(Collected data entries)
--------------------------------------------------

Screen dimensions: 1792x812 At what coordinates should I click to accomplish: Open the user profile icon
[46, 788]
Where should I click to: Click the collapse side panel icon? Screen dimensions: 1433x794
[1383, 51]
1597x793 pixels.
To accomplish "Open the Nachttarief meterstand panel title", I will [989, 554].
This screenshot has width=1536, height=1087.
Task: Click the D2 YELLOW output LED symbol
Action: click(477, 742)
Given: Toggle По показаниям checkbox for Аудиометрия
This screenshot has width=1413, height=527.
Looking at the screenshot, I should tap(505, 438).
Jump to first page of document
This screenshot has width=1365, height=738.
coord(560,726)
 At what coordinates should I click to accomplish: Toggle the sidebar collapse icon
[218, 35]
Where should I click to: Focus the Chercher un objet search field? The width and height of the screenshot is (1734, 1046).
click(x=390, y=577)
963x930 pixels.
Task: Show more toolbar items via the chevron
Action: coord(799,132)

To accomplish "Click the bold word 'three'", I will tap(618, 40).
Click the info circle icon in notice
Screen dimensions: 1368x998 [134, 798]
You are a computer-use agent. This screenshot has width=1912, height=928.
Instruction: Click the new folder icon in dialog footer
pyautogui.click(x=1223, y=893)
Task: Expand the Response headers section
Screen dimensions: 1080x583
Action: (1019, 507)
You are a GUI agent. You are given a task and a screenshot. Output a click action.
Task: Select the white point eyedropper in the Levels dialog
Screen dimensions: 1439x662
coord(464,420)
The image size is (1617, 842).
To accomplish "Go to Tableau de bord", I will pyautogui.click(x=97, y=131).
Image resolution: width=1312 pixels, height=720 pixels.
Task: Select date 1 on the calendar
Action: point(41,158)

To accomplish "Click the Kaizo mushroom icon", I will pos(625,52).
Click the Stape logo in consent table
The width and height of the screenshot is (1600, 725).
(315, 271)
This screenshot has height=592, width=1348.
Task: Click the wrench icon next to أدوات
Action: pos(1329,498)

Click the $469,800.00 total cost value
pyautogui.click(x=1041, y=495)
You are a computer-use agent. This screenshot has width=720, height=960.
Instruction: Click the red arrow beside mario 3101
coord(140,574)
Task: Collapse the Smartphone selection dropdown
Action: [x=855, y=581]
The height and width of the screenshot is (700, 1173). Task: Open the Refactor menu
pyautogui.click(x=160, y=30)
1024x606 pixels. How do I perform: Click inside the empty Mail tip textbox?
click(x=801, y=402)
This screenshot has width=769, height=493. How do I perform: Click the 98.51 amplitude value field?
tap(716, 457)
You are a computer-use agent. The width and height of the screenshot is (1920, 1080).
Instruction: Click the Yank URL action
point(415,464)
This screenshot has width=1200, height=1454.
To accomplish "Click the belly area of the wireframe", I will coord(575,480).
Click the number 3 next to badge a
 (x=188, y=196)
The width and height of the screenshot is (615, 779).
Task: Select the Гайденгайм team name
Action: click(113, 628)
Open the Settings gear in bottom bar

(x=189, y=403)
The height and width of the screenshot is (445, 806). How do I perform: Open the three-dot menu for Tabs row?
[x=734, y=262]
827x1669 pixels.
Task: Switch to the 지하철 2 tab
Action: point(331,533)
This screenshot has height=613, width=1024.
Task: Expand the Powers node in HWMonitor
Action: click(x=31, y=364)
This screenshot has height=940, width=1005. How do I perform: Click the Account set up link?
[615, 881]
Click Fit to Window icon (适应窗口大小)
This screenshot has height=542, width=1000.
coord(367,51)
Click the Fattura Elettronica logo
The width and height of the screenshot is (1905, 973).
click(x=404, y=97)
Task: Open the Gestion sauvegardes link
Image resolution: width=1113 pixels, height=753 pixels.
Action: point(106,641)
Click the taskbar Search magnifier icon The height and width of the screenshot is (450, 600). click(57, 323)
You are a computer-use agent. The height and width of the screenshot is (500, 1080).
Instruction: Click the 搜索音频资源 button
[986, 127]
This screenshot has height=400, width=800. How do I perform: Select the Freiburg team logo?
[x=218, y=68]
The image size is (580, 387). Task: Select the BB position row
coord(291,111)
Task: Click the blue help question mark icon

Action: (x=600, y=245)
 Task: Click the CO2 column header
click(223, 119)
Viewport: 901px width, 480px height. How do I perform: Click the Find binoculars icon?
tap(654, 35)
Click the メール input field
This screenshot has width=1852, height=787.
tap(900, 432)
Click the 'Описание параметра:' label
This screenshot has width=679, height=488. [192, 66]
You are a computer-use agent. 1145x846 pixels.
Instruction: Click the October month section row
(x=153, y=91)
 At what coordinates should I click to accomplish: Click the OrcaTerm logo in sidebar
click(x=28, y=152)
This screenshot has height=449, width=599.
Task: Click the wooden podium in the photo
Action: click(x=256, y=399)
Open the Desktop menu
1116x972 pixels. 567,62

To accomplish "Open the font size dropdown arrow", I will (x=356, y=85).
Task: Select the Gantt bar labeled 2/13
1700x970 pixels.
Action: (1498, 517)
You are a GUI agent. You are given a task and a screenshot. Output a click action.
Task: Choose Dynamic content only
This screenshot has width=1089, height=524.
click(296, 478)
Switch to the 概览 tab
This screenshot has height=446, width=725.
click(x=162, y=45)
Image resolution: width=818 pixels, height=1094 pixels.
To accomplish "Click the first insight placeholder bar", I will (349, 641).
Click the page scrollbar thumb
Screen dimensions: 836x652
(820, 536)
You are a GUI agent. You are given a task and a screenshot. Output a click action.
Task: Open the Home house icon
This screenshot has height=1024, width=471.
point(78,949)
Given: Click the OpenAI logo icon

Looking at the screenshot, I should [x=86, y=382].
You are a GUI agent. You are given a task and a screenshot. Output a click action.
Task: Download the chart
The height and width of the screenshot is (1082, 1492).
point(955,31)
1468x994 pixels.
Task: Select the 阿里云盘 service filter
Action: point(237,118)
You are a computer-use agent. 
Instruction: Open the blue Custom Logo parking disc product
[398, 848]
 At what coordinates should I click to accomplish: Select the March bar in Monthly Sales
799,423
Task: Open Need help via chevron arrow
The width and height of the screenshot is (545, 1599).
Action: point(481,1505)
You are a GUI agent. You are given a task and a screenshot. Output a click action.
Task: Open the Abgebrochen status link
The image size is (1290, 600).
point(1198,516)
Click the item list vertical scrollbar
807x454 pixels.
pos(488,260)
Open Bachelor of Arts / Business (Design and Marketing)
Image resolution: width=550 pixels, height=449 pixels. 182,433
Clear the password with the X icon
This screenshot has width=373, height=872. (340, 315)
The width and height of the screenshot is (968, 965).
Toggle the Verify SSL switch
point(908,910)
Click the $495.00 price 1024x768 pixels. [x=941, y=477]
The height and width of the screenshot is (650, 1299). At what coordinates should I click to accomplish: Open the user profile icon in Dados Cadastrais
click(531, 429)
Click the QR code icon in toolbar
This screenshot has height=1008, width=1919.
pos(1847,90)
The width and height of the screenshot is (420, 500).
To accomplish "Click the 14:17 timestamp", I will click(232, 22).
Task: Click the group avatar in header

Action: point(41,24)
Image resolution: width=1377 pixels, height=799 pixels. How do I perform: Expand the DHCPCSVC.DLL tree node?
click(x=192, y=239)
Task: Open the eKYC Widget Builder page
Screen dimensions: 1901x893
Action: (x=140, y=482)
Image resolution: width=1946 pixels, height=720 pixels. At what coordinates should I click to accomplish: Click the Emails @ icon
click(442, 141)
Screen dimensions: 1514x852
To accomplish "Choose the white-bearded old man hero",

--------------------------------------------------

### Work instruction
Repeat verbatim the opening run of entries, ending with the line that contains "Given: Toggle По".

### Solution to this exercise
Screen dimensions: 1792x812 At what coordinates should I click to accomplish: Open the user profile icon
[46, 788]
Where should I click to: Click the collapse side panel icon? Screen dimensions: 1433x794
[1383, 51]
1597x793 pixels.
To accomplish "Open the Nachttarief meterstand panel title", I will [989, 554].
This screenshot has width=1536, height=1087.
Task: Click the D2 YELLOW output LED symbol
Action: click(477, 742)
Given: Toggle По показаниям checkbox for Аудиометрия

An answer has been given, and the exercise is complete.